Studio album by The Lucy Show
- Released: 1985
- Recorded: London, UK
- Genre: post-punk, neo-psychedelia, new wave
- Length: 44:15
- Label: A&M; Words on Music
- Producer: Steve Lovell and Steve Power

The Lucy Show chronology
|  | ...undone (1985) | Mania (1986) |

= ...Undone =

...undone was released in 1985 in the UK and the U.S. on A&M Records. It was The Lucy Show's debut album. The band's sound at that time was brooding and melancholic, heavily influenced by – and favorably compared to – The Cure, Comsat Angels, and Joy Division. The album contains what are generally considered The Lucy Show's two best songs, "Ephemeral (This is no Heaven)" and "Undone". Although it sold reasonably well in the United States, topping the CMJ charts there, the band was dropped by A&M UK at the end of the year, sending them in search of a new label. In 2009, ...undone was released on CD for the first time by the Words on Music label.

Exercise prompt = In the album text about ...undone, which label first released the record on CD, and in what year?

Dataset section =
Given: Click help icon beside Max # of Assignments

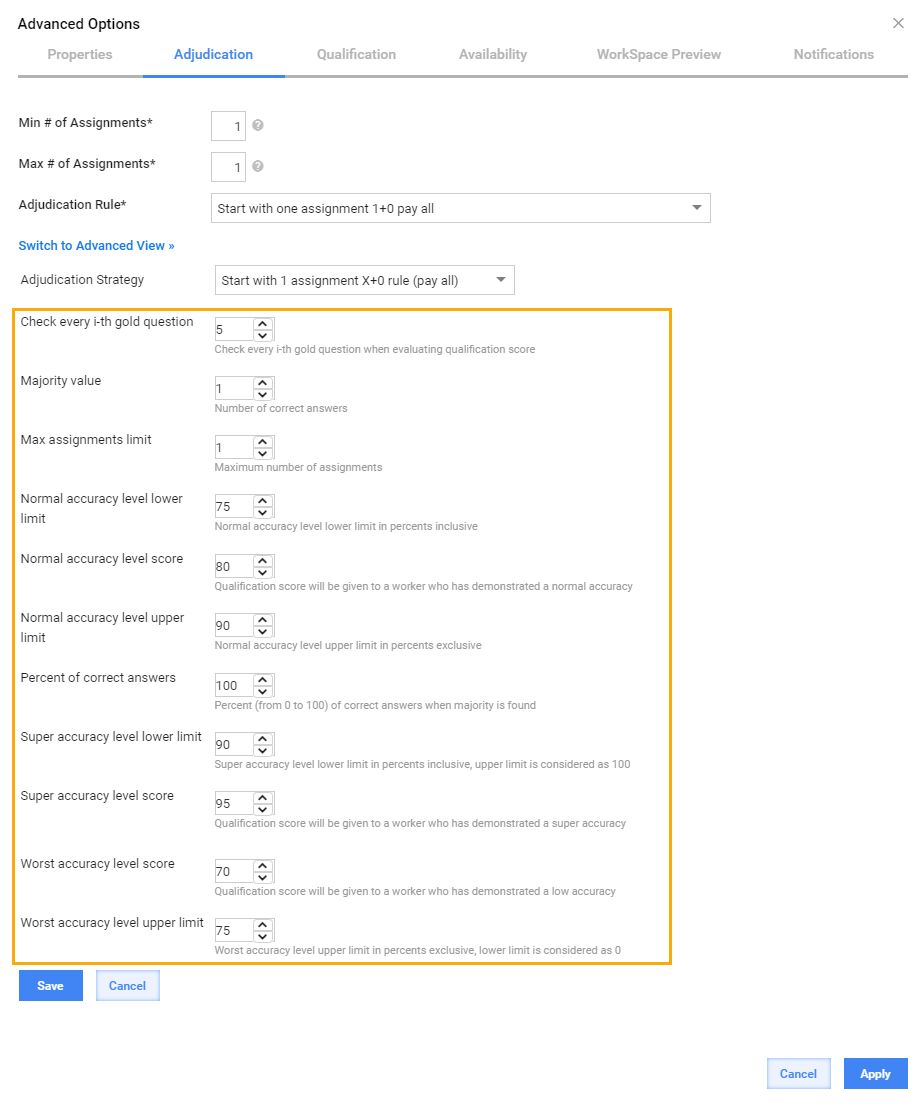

Reply = Words on Music, in 2009.